When his time came, and the war with Japan ended in the Pacific, he said it took a while for him to get home, off the island, because at the time there was a shortage of transportation, but no shortage of men that wanted to get back to the United States.
After the war, Brantley decided to finish his education. "I was a 20-year-old kid, who went back to high school and then went to Baylor University," he said.
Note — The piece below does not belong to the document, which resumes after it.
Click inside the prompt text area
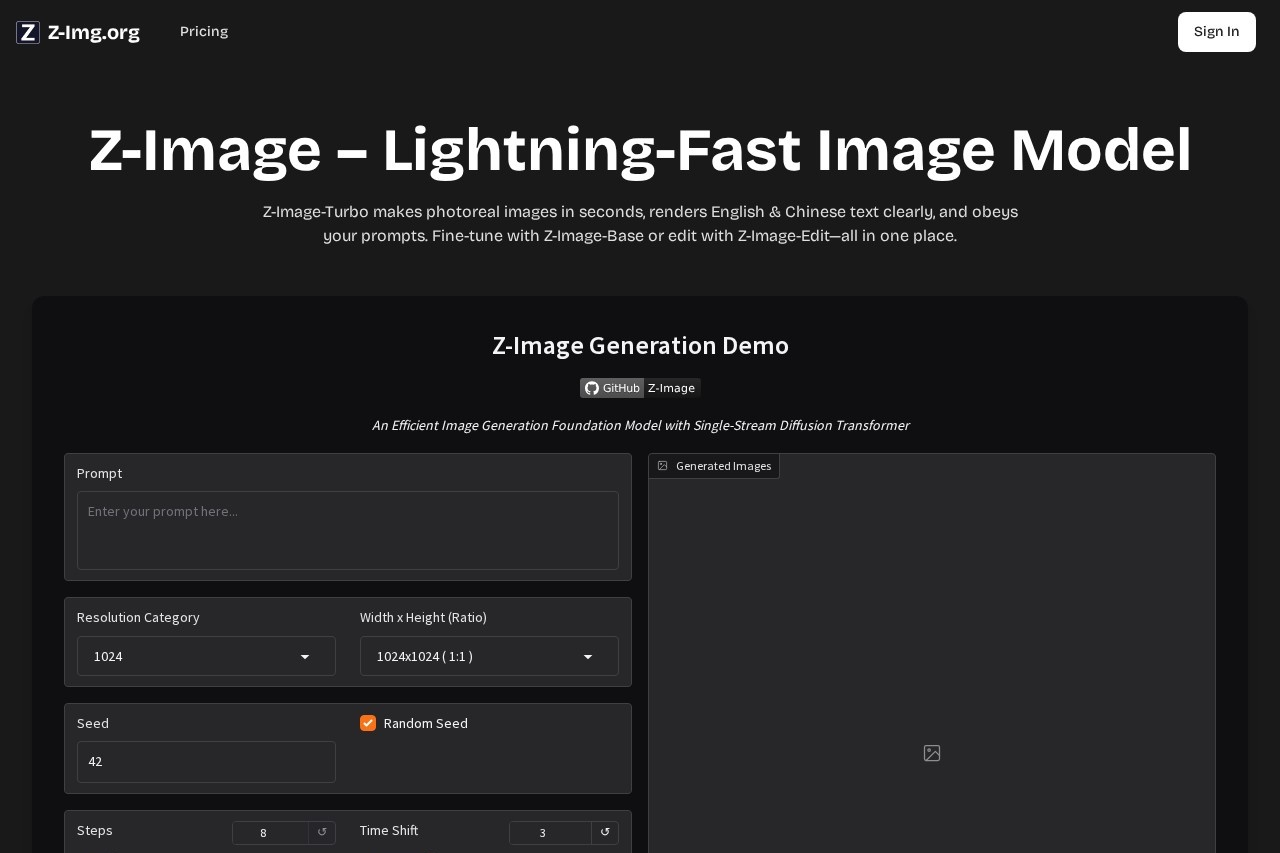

But then war broke out again - this time in Korea. At Baylor, he had been in ROTC. And this time, he went into service as an Air Force officer.
At the end of WWII, Brantley had earned the rank of pharmacist mate, third class, in the Navy. At the end of the Korean War, where he served as a transportation officer, he was an Air Force captain.
And later, at 49 years old, he wanted to go back into uniform again. The military was unwilling to let him go into the Arkansas Air National Guard as a captain, but he said he was able to resign his commission and enter as an enlisted Airman, with his assignment as a cook. He finished serving in the Air National Guard as a senior master sergeant, but was allowed, after earning enough points, to retire as an Air Force captain.
Brantley's son, Charles, said his dad is still active. He said he goes to the gym and has competed in bicycling racing. He is now training for another race.
H. Kurt Weiser, who lives in Rockville, Maryland, attended the V-E Day event with his son, Greg, and granddaughter, Susie.
Weiser said at the start of WWII, he was living in Altoona, Pennsylvania, and was "working on steam engines." He entered the service in 1942.
As an Army Air Corps officer, and "ferry pilot," Weiser flew military aircraft - a lot of them. From his pocket he pulled a list of the 24 different military aircraft he has flown. Among those where the AT-6 "Texan," the P-39 Aerocobra, the P-40 Warhawk, the P-63 King Cobra, the P-51 Mustang, the B-17 Flying Fortress and the C-47 Skytrain. All of those flew overhead as part of the Arsenal of Democracy Flyover.
He said that at one time, he had been responsible for flying 30 P-39 aircraft from Niagara Falls, New York, to Great Falls, Montana. "They all had red stars pained on the side of them," he said.
From Great Falls, the aircraft were flown by other pilots to Alaska - where the Russians came to pick them up, he said.
Weiser also served outside the United States during the war - in the China, Burma and India theater.
"I was only scared once. The Air Corps training always gave you instructions on how to correct a situation. This one night I was going home - I was [in] India - and I felt something hot on my left hand and I thought what the heck is that down there? And I looked down and it was the biggest damn tiger you ever saw -- his mouth was that close to my hand," he said, gesturing with his hands. "That's the only time I was scared."
When Weiser learned of the victory in Europe, he said it was "just another day," for him and his men. But his time would soon come to go home, and it would not be just another day.
"I got on a boat with 5,000 other guys in India, and it took us 19 days to get from India to New York City ... and when we ... ," he paused, tearing up. "When we came into New York Harbor and saw the Statue of Liberty ... " and then he was overcome with emotion, unable to finish his thought.
After WWII ended, Wiser applied for a regular commission and eventually left the Army in 1948, as an Army major.